Graviola to roślina, która pochodzi z Ameryki Południowej, w tamtym rejonie świata szeroko znane są jej właściwości lecznicze. Niektórzy twierdzą, że ta niepozorna roślina jest bardzo skutecznym lekarstwem na raka.
Specjaliści zajmujący się medycyną ludową twierdzą, że graviola pomoże nam uporać się z pasożytami, biegunką czy wysoką gorączką. Leczy schorzenia wątroby, reumatyzm, pomaga także ustabilizować zbyt wysokie ciśnienie tętnicze. Pierwsze badania naukowe nad rośliną przeprowadzono już w latach 40 XX wieku. Odkryto, że graviola ma właściwości przeciwbólowe i przeciwzapalne. Zwalcza wirusy i obniża poziom cukru. A więc może być pomocna przy walce z cukrzycą.
Graviola – zastosowanie w kuchni. Gdzie kupić owoce gravioli?
Owoc gravioli można z powodzeniem jeść na surowo. Wystarczy przekroić go na pół i wybrać smaczny miąższ przy pomocy łyżeczki do herbaty. Sprawdzi się też mrożona . Taki produkt z powodzeniem możemy przechowywać w zamrażarce nawet przez kilka miesięcy. Oczywiście rozmrożonej pulpy nie możemy ponownie zamrażać. Musimy zużyć całość, a resztki po prostu wyrzucić.Miąższ może być podstawą do deserów czy różnego rodzaju przetworów.
W Ameryce Południowej Popularne jest wyciskanie soku z tego owcu. W Polsce owoce gravioli są na ten moment dość trudno dostępne, ale warto poszukać ich w Internecie. Najłatwiej można dostać sok, choć nie jest to tani przysmak. Pół litra kosztuje około 40 złotych.

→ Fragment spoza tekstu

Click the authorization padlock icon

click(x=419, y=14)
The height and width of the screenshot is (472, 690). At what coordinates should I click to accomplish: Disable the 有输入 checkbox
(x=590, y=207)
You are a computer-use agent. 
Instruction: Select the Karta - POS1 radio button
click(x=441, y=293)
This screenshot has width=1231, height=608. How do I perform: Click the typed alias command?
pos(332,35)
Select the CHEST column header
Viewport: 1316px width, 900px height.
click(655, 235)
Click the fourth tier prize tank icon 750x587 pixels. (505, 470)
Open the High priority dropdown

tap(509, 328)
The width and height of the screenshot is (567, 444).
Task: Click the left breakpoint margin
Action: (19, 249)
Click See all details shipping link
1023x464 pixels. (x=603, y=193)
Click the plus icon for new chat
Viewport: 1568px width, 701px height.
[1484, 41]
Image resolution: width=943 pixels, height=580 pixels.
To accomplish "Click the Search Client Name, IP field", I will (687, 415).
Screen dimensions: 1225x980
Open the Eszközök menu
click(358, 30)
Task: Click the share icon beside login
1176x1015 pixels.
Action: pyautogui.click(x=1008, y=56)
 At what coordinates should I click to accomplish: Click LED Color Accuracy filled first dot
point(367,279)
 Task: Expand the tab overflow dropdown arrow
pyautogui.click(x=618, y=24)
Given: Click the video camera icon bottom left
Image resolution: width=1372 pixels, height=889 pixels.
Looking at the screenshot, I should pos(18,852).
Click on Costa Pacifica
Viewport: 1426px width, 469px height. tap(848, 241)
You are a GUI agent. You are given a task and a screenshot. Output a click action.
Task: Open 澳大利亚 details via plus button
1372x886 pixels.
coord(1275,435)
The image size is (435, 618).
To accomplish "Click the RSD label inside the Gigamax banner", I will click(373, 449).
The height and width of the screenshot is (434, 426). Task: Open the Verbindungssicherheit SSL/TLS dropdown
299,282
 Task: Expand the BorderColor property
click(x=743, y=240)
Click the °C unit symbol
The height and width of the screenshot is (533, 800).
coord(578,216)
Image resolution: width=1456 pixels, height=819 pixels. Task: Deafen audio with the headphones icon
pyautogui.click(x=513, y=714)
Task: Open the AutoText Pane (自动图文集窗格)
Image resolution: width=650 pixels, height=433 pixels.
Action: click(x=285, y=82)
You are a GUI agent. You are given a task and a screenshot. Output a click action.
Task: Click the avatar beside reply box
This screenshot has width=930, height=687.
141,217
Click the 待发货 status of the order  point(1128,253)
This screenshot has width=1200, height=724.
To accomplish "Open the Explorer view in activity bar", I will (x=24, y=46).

Graviola – przeciwwskazania
Gravioli nie powinny spożywać między innymi osoby, które borykają się z chorobami nerek i wątroby. Panie przy nadziei i karmiące piersią. Chorzy zmagający się z chorobą Parkinsona. Owoce gravioli mogą w niekontrolowany sposób nasilić jej objawy.Z niektórych badań wynika także, że ten owoc spożywany w nadmiarze może wywoływać niekorzystne zmiany w naszym układzie nerwowym. A zatem czy powinniśmy całkowicie z niego rezygnować? Oczywiście, że nie. Delektujmy się jego smakiem, ale z zachowaniem zdrowego rozsądku. Wtedy na pewno nam nie zaszkodzi.